Comme la majorité des jeunes de sa génération, Fatouma a subi cette pratique que beaucoup considèrent à ce jour comme un héritage à perpétuer. Sa première expérience douloureuse liée aux Mutilations Génitales Féminines remonte à son adolescence, tout précisément avec l’apparition des premières menstruations, mais se dit chanceuse comparée à certaines de ses camarades pour qui les douleurs font revivre le souvenir traumatisant de l’excision.

Très engagée dans la vie associative de son quartier situé dans la ville de Tadjourah, et touchée par les souffrances de ses amies, elle s’est rapprochée de l’association des femmes de Tadjourah, considérée par sa génération comme l’organisation œuvrant pour la protection de filles contre les MGF et l’autonomisation de jeunes filles et de femmes.

Très touchée par les souffrances de ses amies, elle s’est rapprochée de l’association des femmes de Tadjourah (AFT), considérée par sa génération comme l’organisation œuvrant pour la protection de filles contre le MGF et l’autonomisation de jeunes filles et de femmes.

Grace au partenariat avec l’UNICEF, l’AFT a pu offrir une opportunité à Fatouma, fraichement sortie de l’Université de Djibouti avec une licence en droit, en qualité d’animatrice MGF dans son quartier.

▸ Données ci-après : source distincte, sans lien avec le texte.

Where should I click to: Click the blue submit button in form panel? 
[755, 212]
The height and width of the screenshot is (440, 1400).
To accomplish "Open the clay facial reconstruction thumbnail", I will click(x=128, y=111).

Aujourd’hui Fatouma est fière d’être en première ligne pour promouvoir l’abandon total de la pratique de MGF et confesse sa gratitude à l’endroit de l’AFT qui lui a offert cette possibilité de contribuer à un engagement qui lui tient à cœur.

Pour Fatouma, son quartier regorge de familles qui restent encore attachées à cette pratique néfaste que sont les MGF et souligne l’intérêt de la formation de qualité que leur a prodigué l’AFT avant leur déploiement sur le terrain. Selon elle, la formation facilitée par un médecin expérimenté a permis de les outiller pour expliquer les conséquences multiformes de toute les formes d’excision aux différents publics et les a encouragés à intégrer dans le groupe de discussion les garçons et les hommes.

Après des séries de sensibilisations dans les quartiers avec les ménages et les filles déscolarisées et au collège avec les jeunes filles, Fatouma  reconnait que le chemin est long pour mettre fin aux mutilations génitales féminines mais se dit réconfortée par les paroles, discours et volontés exprimés dans les discussions de groupes qui convergent tous dans la même direction : les MGF sont une pratique qui n’est pas prescrit par la religion et a des lourdes conséquences sur la santé y compris sur le plan psychologique.

L’UNICEF œuvre avec ses partenaires institutionnels et la société civile afin de mettre fin à une pratique qui touche encore beaucoup trop de jeunes filles dans le pays, grâce notamment à la collaboration et l’apport du programme global conjoint MGF UNFPA-UNICEF/ Phase IV (2022-2030).